He argued that this structure leads to widespread misuse of public funds and characterized the welfare system itself as the core problem.

“And that means the biggest money laundering operation of all is actually the size and scope of that federal welfare state itself,” Ramaswamy said.

Ramaswamy said the solution is to reverse the flow of money by reducing taxes and allowing individuals to control their own finances rather than relying on government redistribution.

“The answer is, you know what? Put money back in the pockets of American citizens through lower taxation. Let individuals actually decide how to spend their money, rather than the government doing it for them. That’s the answer,” he said.

He placed responsibility for the current system on Democratic policies that began decades ago, tracing the issue back to the expansion of federal programs under President Lyndon B. Johnson.

“Democrats created this problem ever since Lyndon Johnson’s Great Society, the biggest misnomer in US policy history, that dates back 60 years,” Ramaswamy said.

Ramaswamy said Republicans now bear responsibility for addressing the issue and warned that failing to do so would amount to complicity in maintaining the current system.

“But now it’s up to Republicans to fix it, and if we fail to tame that federal welfare state, we’re, in the long run, complicit for the problem as well,” he said.

He emphasized that addressing the welfare state itself is more important than reacting to individual incidents of fraud as they arise.

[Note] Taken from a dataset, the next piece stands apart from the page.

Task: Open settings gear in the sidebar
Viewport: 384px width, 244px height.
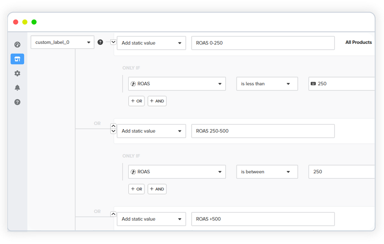Action: tap(17, 73)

“And that’s going to be much more important in the long run,” Ramaswamy said, “than playing Whack a Mole one at a time, every time a viral video pops up.”

Ramaswamy acknowledged efforts by individuals who highlight specific cases of abuse but said those actions do not address the underlying issue.

“That’s good. I appreciate the efforts of those who are doing it,” he said.

“But the real answer has to be constraining and taming the scope of the federal welfare state itself.”